La sera del 10 gennaio, al Teatro della Cooperativa di Milano, un’iniziativa pubblica accenderà i riflettori sulla vicenda dei ragazzi partiti dalla Tunisia e scomparsi nel nulla. Secondo i dati raccolti da attivisti per i diritti umani e associazioni,  di coloro che hanno intrapreso la traversata verso l’Italia dopo la rivoluzione, circa mille sono dispersi.

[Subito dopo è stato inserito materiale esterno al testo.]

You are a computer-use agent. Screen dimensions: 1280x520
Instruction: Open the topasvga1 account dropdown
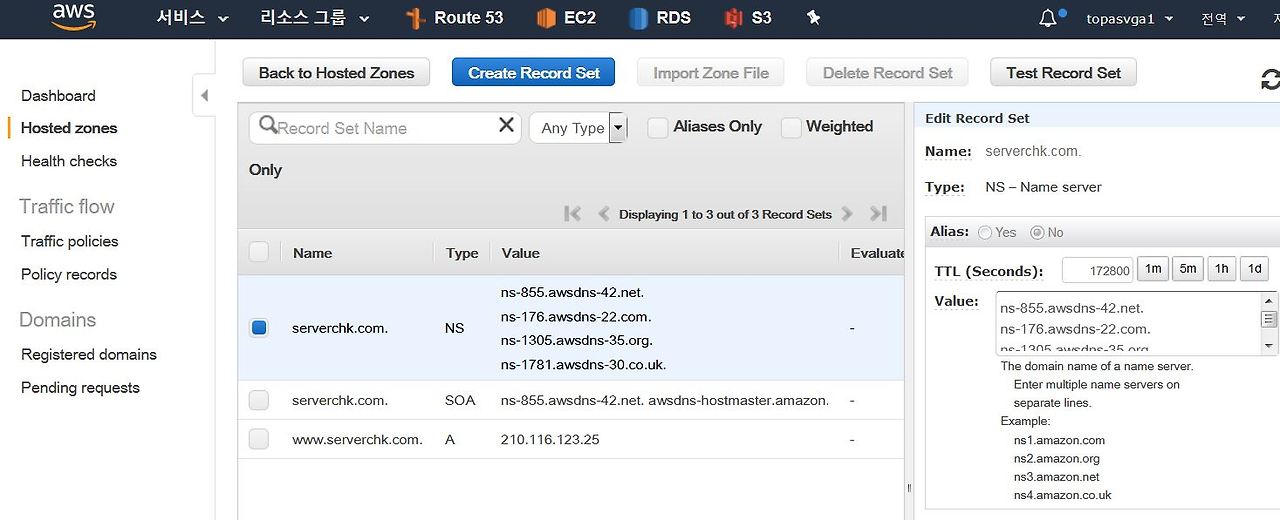point(1129,19)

La campagna “Da una sponda all’altra: vite che contano – Dove sono i nostri figli?” supporta l’appello dei familiari di queste persone e promuove una serata per dare loro voce e visibilità, attraverso interventi, dibattiti e la proiezione di un film.

“Già da tempo chiediamo che i due governi, quello italiano e quello tunisino, attuino delle verifiche per capire se i dispersi siano arrivati in Italia” spiega Melissa, del collettivo 2511, tra le promotrici della campagna “ma fino ad oggi non abbiamo ricevuto risposta, per questo abbiamo organizzato questa serata, a cui farà seguito un sit-in previsto per il 14 gennaio davanti alla prefettura di Milano”. I familiari dei dispersi vivono ormai da quasi un anno in un orribile incubo, senza sapere che fine abbiano fatto i propri cari e non ricevendo nessuna risposta da parte delle istituzioni. “Riteniamo che lasciare scomparire così le persone significa discriminare tra persone che contano e persone che non contano. Vogliamo denunciare l’innalzamento delle barriere attuato dall’Unione Europea e fare tacere il silenzio del mare. Rivendichiamo la libertà di movimento, evidentemente espressa da chi ha finalmente riconquistato le proprie libertà” conclude Melissa.